Ergui a cabeça e encarei Bernard, mas tornei a abaixá-la sem lhe responder. Ele já estava vestido para a colação de grau, usava uma beca azul que ia até os pés e segurava o chapéu de feiticeiro na mão. Hoje era o dia da nossa formatura e pela hora, nossos pais já estavam acomodados nos jardins aguardando madame Maxime entrar com a turma do 7º ano e dar início a cerimônia.

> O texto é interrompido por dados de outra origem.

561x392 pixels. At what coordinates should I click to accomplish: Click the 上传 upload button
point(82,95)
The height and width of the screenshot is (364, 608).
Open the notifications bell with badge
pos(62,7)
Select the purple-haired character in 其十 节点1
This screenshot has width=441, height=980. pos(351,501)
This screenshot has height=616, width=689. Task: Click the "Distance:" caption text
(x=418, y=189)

Mas se tinha um único lugar no mundo naquele momento onde não queria estar, era no jardim da escola.
- Ian, a colação de grau começa em meia hora, já estão todos prontos no saguão e estão perguntando por você!
- Diga a eles que não vou descer – falei tão baixo que se ele não estivesse esperando uma resposta, não teria ouvido – Mas vá logo, você não vai querer perder sua formatura.

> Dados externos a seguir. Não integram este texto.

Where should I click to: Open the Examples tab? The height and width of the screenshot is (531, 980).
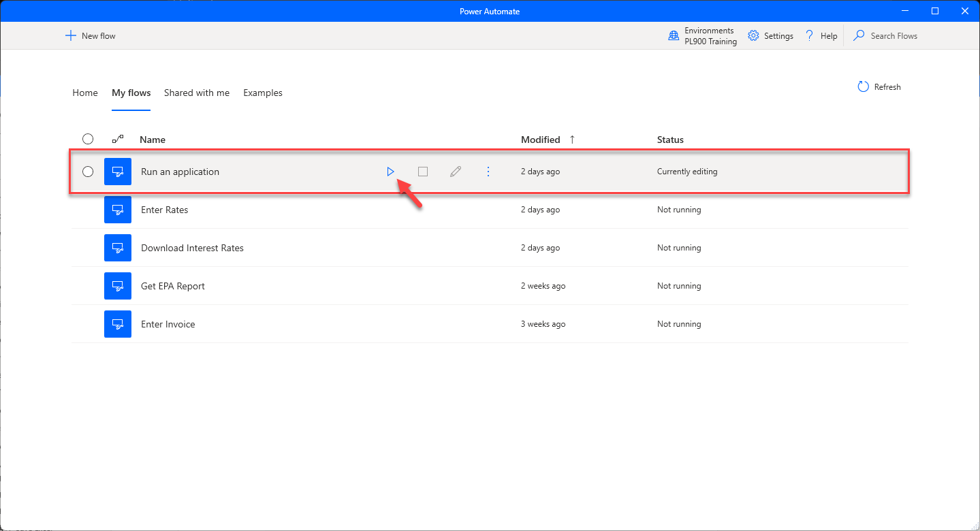262,93
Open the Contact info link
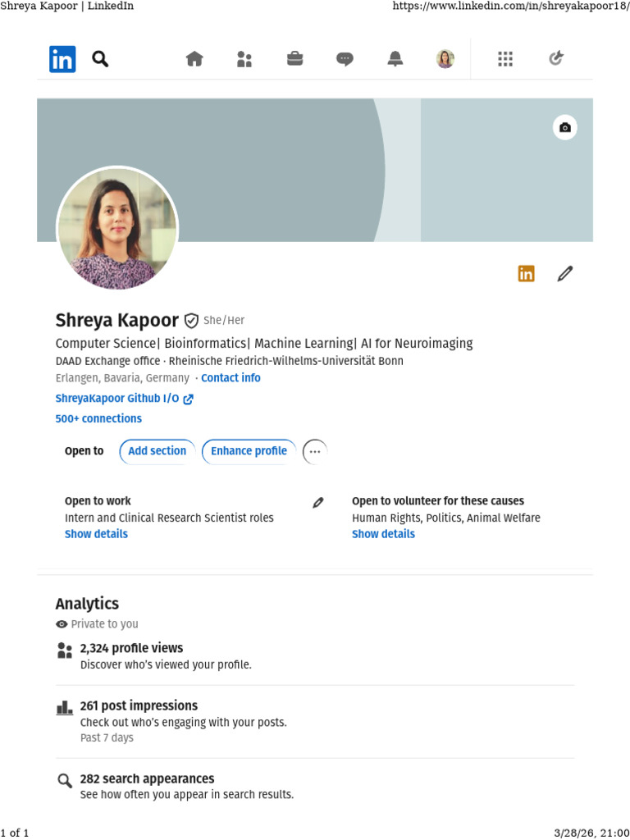Viewport: 630px width, 840px height. [x=231, y=377]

- Que papo é esse de que não vai? – ele colocou o chapéu na cama e sentou ao meu lado
- Desculpa Bê, mas não estou com animo para comemorar nada, quando não se tem o que comemorar.
- Luke, todos nós estamos abalados e tristes com a morte do Michel, ninguém se recuperou ainda e sei que para você a dor é pior, pois ele era seu primo. Mas não há nada que possa fazer, ficar aqui e se recusar a sair não é a solução de nada.
- Eu sei que não é a solução, mas não sinto vontade de sair.
- E a Marie? Ela vai ficar chateada se você não for...
- Que se dane a Marie! – explodi – Estou pouco me lixando se ela vai ficar chateada!
- Sei que está dizendo isso da boca pra fora, e que se importa sim com o que ela sente – Bernard falou calmo – Está agindo como uma criança.
- Vá embora, Bernard! Não estou com vontade de ouvir sermão!
- Acha mesmo que era isso que Michel queria? – ele me ignorou e continuou falando – Ele estaria lhe chamando de criança mimada, diria que essa sua atitude é patética!
- Pare de falar do Michel, estou lhe avisando...
- Senão vai fazer o que? Bater o pé? – Bernard levantou a voz e olhei para ele assustado – Tire o traseiro dessa cama agora, pois seu primo não ia querer que você perdesse sua própria formatura por causa dele! A vida continua, Luke. Está na hora de começar a encarar isso, e seguir em frente. Estamos nos formando hoje, amanhã vamos embora e não voltaremos a Beauxbatons. Cada um, a partir de amanhã, segue seu próprio caminho e talvez muitos deles não se cruzem mais. Não desperdice a ultima chance que tem de estar com todos os amigos que fez em sete anos aqui, por causa de algo que não pode mudar.
Bernard pegou o chapéu na cama e me encarou uma ultima vez antes de desaparecer pela porta do dormitório. Levantei da cama e fui até a janela. Do nosso dormitório se tinha a melhor visão dos jardins, e pude ver muitas cadeiras arrumadas no gramado, todas elas ocupadas pelos pais dos alunos. Meus pais estavam sentados bem ao centro delas, junto com vovô, Sophie e os pais de Michel. Surpreso por ver tio Edmond e tia Eva entre os presentes, fechei a janela outra vez e caminhei até o armário, tirando a beca do cabide.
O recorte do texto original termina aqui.